SOURCE PASSAGE:
╭──

Second, there is no mention in the video that the mass is a propitiatory offering for our sins. The incessant emphasis on the mass being a unification of two equal parts no different than one another is straight out of Martin Luther’s playbook. It inevitably leads to the understanding that the priest is not acting in persona Christi during the mass, that he is only a “presider” and that the mass is simply a gathering of like-minded people as opposed to being the unbloodied, re-presentation of the Sacrifice on Calvary.

Third, there are no kneelers at Good Shepherd.

We are told by Deacon Sandy that we should stand because that is how we “show reverence” to the President of the United States. I really hope I don’t have to remind the good Deacon that the President is merely a man whereas Jesus Christ, the Son of God and ruler of all nations, is both human and divine. This being the case, we should take our cues not from the customs of the world, but from Scripture, which reminds us that kneeling is a sign of obedience to God. We are not equal with him.

Embracing this sort of innovation leads to endless revisions and can have a detrimental effect on Catholics in the long run. Just ask Jimmy Fallon, the host of The Tonight Show, who stopped attending mass because of liturgical changes.

Next we are told that our experience at mass is “enhanced” by things like video screens. Oh how empty those who lived before the invention of PowerPoint must have felt after mass!

What Deacon Sandy is implicitly saying here is that the mass in inherently inadequate and not capable of edifying the congregation. Question: does Deacon Sandy believe in the real presence of Jesus Christ? Seriously, there is nothing more edifying than receiving Christ’s body and soul during communion. Nothing. Adding elements to the mass from the outside world injects things that are bound by time and built by man into something that is timeless and built by God.

Lastly I want to point out how absurd it is to have 70 parish “ministries.” This is a problem many parishes, especially in the United States, where finances are not always difficult to come by, have.

There is a great book titled “The Soul of the Apostolate” written by Jean-Baptiste Chautard, O.C.S.O. that tackles this precise problem. It is a fantastic book that used to be bedside reading for Pope St. Pius X.

╰──

REQUIRED ACTION A: Transcribe part of the passage on the mass at Good Shepherd, starting with "Embracing this sort" and going on through "built by God.".
REQUIRED ACTION B: Write the next part of the passage on the mass at Good Shepherd, picking up after its last sentence.
The listing below comes from a separate source and has no connection to the passage on the mass at Good Shepherd.

DATA SEGMENT:
╭──

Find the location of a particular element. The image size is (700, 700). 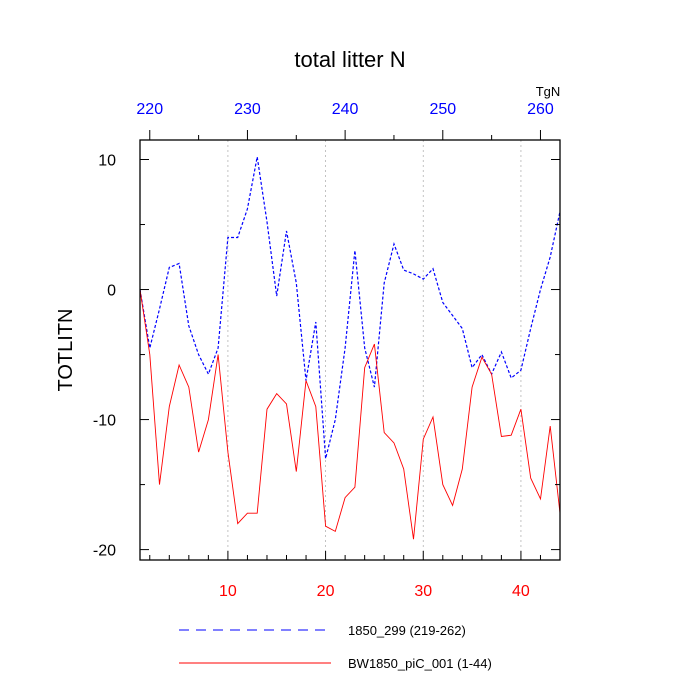

y-tick-label: 0 is located at coordinates (112, 292).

╰──

TASK ANSWER A:
Embracing this sort of innovation leads to endless revisions and can have a detrimental effect on Catholics in the long run. Just ask Jimmy Fallon, the host of The Tonight Show, who stopped attending mass because of liturgical changes.

Next we are told that our experience at mass is “enhanced” by things like video screens. Oh how empty those who lived before the invention of PowerPoint must have felt after mass!

What Deacon Sandy is implicitly saying here is that the mass in inherently inadequate and not capable of edifying the congregation. Question: does Deacon Sandy believe in the real presence of Jesus Christ? Seriously, there is nothing more edifying than receiving Christ’s body and soul during communion. Nothing. Adding elements to the mass from the outside world injects things that are bound by time and built by man into something that is timeless and built by God.

TASK ANSWER B:
The essence of “The Soul of the Apostolate” is that there is a danger to getting “too involved.” What happens is that we fall victim to thinking that things can only change and that our lives can only have meaning if we put away our missals, stop praying our rosaries and head out into the streets.

Eventually, we come to trust ourselves more than God. Sooner or later our frenetic behavior consumes our life to the point where our “interior” life becomes a hollow shell. Catholic classics like “The Imitation of Christ” by Thomas A Kempis and “The Way of Salvation and of Perfection” by St. Alphonsus end up getting replaced by Shane Claiborne’s “The Irresistible Revolution” and Saul Alinksy’s “Rules for Radicals.”

So, that’s my two cents. I’m sure all of you have some thoughts on this as well. As Deacon Sandy might say, let’s “talk to each other.” But remember, no one opinion is “any better or worse than another.”

UPDATE: Deacon Sandy responded to Creative Minority Report on their Facebook page. You can read what was said by clicking here.


Categories:Church News Video

  • ML

    One observation–you describe the Mass as a re-presentation of the Sacrifice on Calvary. It is my understanding that the holy Mass is the continuation of the Sacrifice of Calvary in our own time–to be present at Mass is to be present at Calvary. This is hard for us to understand because we live in time, but God isn’t confined to the bounds of time as we are, thus, Christ’s sacrifice, and His presence with us in this most sacred and unique form, is not a re-presentation, but the same sacrifice presented to us in unbloody form, and will continue until the end of time. I suppose this is what you meant, I’m just trying to clarify it a bit in order to better explain why it is that the Mass so holy, so special and so unique.

    • Tyler

      Hi ML,

      Your understanding is correct except insofar as the Church commonly uses the term re-presentation. That is in fact the correct verbiage.

      It was in the sense that the Sacrifice of the Mass is “made present once more” in the confines and bounds of time to humans trapped within those confines, while also – as you said – transcending time because of its divine nature.

      The word Mr. Kokx used was correct, however can be confusing and require some clarification/qualification.

  • David

    Not having kneelers at a Catholic Church and to stand during the Eucharistic prayer is not odd, Eastern Catholics stand (as far as I know) during the whole Mass (including the Eucharistic prayer). And this is also more in line with the practice of the early Church, where you would stand during the Mass on Sunday. Their thinking was that since Christ is risen you should stand to symbolize the Resurrection.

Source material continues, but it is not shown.